(Schriftliche Aufgaben)
**a.** Gib aus dem Text über die Extremadura den Abschnitt wortgetreu wieder, der mit den Worten „Wer im Sommer“ beginnt und mit „jemanden zu stören.“ endet.
**b.** Liefere die Fortsetzung des Textes über die Extremadura, beginnend unmittelbar nach seinem letzten Satz.

___ Dokumentauszug ___

Im Nationalpark Monfragüe lassen sich unter anderem Möchsgeier und Gänsegeier beobachten.
© Marlene Weyerer
Im Nationalpark Monfragüe lassen sich unter anderem Möchsgeier und Gänsegeier beobachten.

Zwischen Schinken und Geschichte

Extremadura? Endlich eine Reise in das echte Spanien, fernab aller Touristen-Klischees

Wer im Sommer an so manchen spanischen Strand reist, muss schauen, wo er zwischen Schirmen, Handtüchern und Sonnenbadenden seinen Fuß hinsetzt. Die Halbinsel mitsamt ihrer Inseln ist dann - so scheint es - überfüllt. Ein komplett gegenteiliges Bild bietet die Extremadura im westlichen Landesinneren. Zwischen Portugal und Madrid gelegen, findet man hier weite Landstriche mit wenigen Menschen. Eine Region so groß wie die Schweiz, wie die Niederlande. Aber statt 8,8 beziehungsweise 17,8 Millionen Einwohnern, leben in der Extremadura gerade einmal eine Million Menschen. Selbst ein Riese könnte hier den Fuß an den meisten Stellen abstellen, ohne jemanden zu stören.

___ Datenauszug ___

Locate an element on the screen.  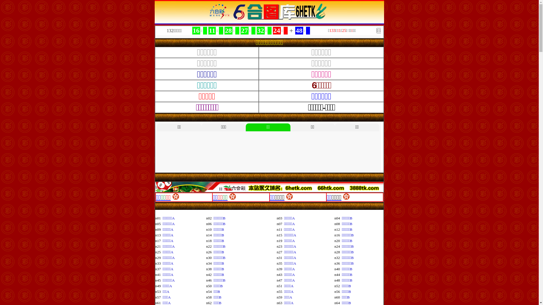
'n37 ' is located at coordinates (158, 269).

___

(Die Ergebnisse)
**a.**
Wer im Sommer an so manchen spanischen Strand reist, muss schauen, wo er zwischen Schirmen, Handtüchern und Sonnenbadenden seinen Fuß hinsetzt. Die Halbinsel mitsamt ihrer Inseln ist dann - so scheint es - überfüllt. Ein komplett gegenteiliges Bild bietet die Extremadura im westlichen Landesinneren. Zwischen Portugal und Madrid gelegen, findet man hier weite Landstriche mit wenigen Menschen. Eine Region so groß wie die Schweiz, wie die Niederlande. Aber statt 8,8 beziehungsweise 17,8 Millionen Einwohnern, leben in der Extremadura gerade einmal eine Million Menschen. Selbst ein Riese könnte hier den Fuß an den meisten Stellen abstellen, ohne jemanden zu stören.

**b.**
Auch Touristen gibt es hier wenige, vor allem aus dem Ausland. 80 Prozent der Besucher sind selbst Spanier. Ein Urlaub, in dem man nicht anderen deutschen Urlaubern begegnet, ist ja fast schon exotisch. Und was findet man hier, wenn schon keine Menschen? Natur und Tiere.

Im Herbst ist es lange angenehm warm, im Frühling blühen große Kirschbaumfelder - und im Gegensatz zur tristen Heimat ist es schon grün. Am Himmel finden wir seltene Vogelarten. Im Nationalpark Monfragüe zum Beispiel lassen sich Mönchsgeier und Gänsegeier beobachten.

Auf den weiten Steineichen-Feldern weiden iberische Schweine. Bis die einmal zum berühmten spanischen Schinken verarbeitet werden, führen sie ein Leben, dass strenge Auflagen erfüllen muss. Pro Hektar dürfen Landwirte im Schnitt nur 1,25 Schweine haben, damit gewährleistet ist, dass die Tiere genug Auslauf haben. Außerdem müssen sie genügend Bäume haben, damit die Schweine sich mindestens die letzten 60 Tage ihres Lebens ausschließlich von Eicheln ernähren.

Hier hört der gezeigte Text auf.